The utterances array

The top-level utterances array is included in a JSON transcript when any text is decoded from audio. The utterances array is an array of objects, and it contains one object for each utterance.

An utterance is defined in this context as an uninterrupted chain of spoken language by a single speaker. An utterance ends with a period of silence that exceeds a threshold duration or that exceeds the maximum utterance duration threshold. Each object in the utterances array may contain the elements in the following table:

Table 1. Elements in utterances Array Objects

Element

Availability

Type

Description

emotion

All

string

Emotional intelligence consists of both acoustic and linguistic information.

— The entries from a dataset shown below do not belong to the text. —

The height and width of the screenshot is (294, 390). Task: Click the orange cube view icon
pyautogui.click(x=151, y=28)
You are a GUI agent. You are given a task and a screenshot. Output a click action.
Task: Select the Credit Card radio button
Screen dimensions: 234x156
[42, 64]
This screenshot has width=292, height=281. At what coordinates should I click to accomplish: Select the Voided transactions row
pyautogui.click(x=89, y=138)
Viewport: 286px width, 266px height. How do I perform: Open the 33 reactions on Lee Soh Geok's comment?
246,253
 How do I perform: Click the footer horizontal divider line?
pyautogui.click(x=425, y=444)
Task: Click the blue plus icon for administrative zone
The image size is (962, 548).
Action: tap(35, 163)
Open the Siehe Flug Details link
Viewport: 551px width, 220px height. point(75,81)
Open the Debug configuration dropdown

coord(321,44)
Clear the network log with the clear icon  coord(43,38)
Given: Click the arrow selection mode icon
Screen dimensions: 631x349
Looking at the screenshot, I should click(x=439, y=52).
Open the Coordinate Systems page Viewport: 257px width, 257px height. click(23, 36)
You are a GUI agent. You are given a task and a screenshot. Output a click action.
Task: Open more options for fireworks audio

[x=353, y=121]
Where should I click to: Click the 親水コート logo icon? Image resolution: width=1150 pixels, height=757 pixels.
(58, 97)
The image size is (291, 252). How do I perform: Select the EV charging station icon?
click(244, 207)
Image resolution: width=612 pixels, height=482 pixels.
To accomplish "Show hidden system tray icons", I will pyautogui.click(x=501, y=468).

Events can be given the following values:

  • Positive

  • Mostly Positive

  • Neutral

  • Mostly Negative

  • Negative

confidence

All

number

A measure of how confident the speech recognition system is in its utterance transcription results.

  • Range between 0 and 1

  • 1 is most confident

end

All

number

End time of the utterance in seconds

recvtz

All

array

An array containing two values:

  • time zone abbreviation of the time zone in which the ASR engine is running

  • offset in seconds from UTC for the time on the ASR engine

sentiment

All

string

Utterance-level linguistic sentiment value:

  • Positive

  • Mostly Positive

  • Neutral (contains no Positive or Negative in the file)

  • Mostly Negative

  • Negative

  • Mixed (contains both Positive and Negative in the file)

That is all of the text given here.